En 1963, les éditions Robert Laffont, fort du succès de son livre La vie d’un cheval de courses, Léon Zitrone, lui proposent de travailler sur un ouvrage d’Aragon : Il ne m’est Paris que d’Elsa. Réticence du poète. « Je ne veux pas qu’on ajoute des pots de fleurs aux pieds de mes vers. » Rencontres, déambulations, monologue. Aragon arpente un Paris « de faux moulins feignant de tourner sur la Butte » chemine dans les soupentes de la mémoire, de l’Hôtel Istria à la rue de Varenne. Marquis renoue avec le verbe, capte l’image, saisit la bruissante présence d’Elsa. Entre les mots, entre les ombres, dans la lumière. « Le jour se lève sur la fontaine des Innocents. » Point de pots de fleurs. Des photographies comme des adieux suspendus entre les départs et les retours, comme des bras ouverts entre les deux rives de la Seine et le temps replié au creux de ses ponts.

Regard distant encore, sous le signe de l’empathie, pour une descente dans le monde finissant d’une France rurale, perdue dans la campagne corrézienne. Avec le journaliste Lucien Espinasse, Marquis multiplie les voyages de 1965 à 1967. S’attacher encore à témoigner des conditions d’existence, des savoirs faire en voie de disparition dans une campagne à l’harmonie séculaire. Cadrer la splendeur de paysages dessinés par le long travail des hommes.

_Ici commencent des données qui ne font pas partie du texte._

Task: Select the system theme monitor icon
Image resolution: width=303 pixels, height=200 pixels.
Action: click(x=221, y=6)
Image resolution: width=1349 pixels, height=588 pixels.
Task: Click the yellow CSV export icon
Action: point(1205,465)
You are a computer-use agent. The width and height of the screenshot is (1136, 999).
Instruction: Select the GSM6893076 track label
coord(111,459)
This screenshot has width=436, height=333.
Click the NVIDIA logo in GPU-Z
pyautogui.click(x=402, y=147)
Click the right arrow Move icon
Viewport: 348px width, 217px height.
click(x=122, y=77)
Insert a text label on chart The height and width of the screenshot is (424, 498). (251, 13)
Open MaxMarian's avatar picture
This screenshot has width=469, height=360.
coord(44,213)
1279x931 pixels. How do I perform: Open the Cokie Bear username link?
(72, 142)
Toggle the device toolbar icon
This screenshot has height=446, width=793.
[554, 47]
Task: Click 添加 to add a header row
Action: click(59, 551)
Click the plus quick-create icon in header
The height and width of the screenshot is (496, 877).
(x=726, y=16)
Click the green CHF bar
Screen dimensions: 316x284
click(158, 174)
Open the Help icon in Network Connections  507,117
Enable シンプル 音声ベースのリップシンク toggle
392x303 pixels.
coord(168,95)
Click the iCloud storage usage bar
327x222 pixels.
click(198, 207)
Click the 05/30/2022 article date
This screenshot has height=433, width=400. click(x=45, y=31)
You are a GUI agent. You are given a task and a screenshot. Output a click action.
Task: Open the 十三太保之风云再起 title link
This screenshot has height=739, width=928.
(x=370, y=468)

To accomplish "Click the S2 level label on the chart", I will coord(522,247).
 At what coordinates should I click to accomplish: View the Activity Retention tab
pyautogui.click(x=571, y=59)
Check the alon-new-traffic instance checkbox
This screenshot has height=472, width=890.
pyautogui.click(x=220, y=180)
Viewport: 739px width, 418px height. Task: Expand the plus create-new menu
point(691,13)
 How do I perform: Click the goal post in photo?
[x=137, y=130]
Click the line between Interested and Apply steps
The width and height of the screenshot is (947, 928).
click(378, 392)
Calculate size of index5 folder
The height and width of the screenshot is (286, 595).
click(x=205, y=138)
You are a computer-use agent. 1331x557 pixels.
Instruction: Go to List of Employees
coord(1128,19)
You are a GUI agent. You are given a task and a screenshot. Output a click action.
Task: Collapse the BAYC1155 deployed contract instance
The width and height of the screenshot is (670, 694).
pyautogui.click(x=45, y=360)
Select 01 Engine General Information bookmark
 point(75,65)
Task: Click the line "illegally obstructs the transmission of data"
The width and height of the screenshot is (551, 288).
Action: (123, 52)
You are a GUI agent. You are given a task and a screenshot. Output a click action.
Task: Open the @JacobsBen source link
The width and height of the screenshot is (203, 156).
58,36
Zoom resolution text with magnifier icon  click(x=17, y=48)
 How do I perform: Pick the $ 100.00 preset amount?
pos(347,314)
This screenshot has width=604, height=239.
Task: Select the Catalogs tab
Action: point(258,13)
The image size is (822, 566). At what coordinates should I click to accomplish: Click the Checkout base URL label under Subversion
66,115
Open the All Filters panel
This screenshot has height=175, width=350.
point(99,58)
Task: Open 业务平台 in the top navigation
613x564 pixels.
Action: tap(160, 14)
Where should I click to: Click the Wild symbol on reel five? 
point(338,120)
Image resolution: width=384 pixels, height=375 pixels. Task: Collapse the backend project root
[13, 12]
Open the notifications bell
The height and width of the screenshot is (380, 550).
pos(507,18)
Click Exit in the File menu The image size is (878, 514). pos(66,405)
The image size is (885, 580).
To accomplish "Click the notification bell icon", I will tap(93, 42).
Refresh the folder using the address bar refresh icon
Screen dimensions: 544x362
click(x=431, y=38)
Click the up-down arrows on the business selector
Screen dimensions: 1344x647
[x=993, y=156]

Loin de l’anecdote, les photographies portent haut un humanisme sans complaisance. Michel Tournier en analyse la genèse dans son émission télévisée La Chambre noire, le 3 juillet 1967.

A plus de quatre-vingt-dix ans, Jean Marquis consulte ses archives, documente ses images, répond aux interviews. Assurance tranquille du travail accompli, interrogation sur les verdicts de l’Histoire. Susie est toujours là, pétillante de vie, gardienne du temple. L’œuvre, inscrite dans les bouleversements des Trente Glorieuses, porte les conflits, les luttes et les deuils qui marquèrent une époque où l’abondance, le luxe et l’opulence ne furent pas seuls au rendez-vous.

Françoise Denoyelle  

Françoise Denoyelle est historienne de la photographie, professeur des universités à l’École nationale supérieure Louis-Lumière, professeur associé à l’Université de Paris 1 Panthéon-Sorbonne. Elle vit et travaille à Paris. Une version de ce texte a été publiée dans la revue Faites entrer l’infini n° 50 en décembre 2010.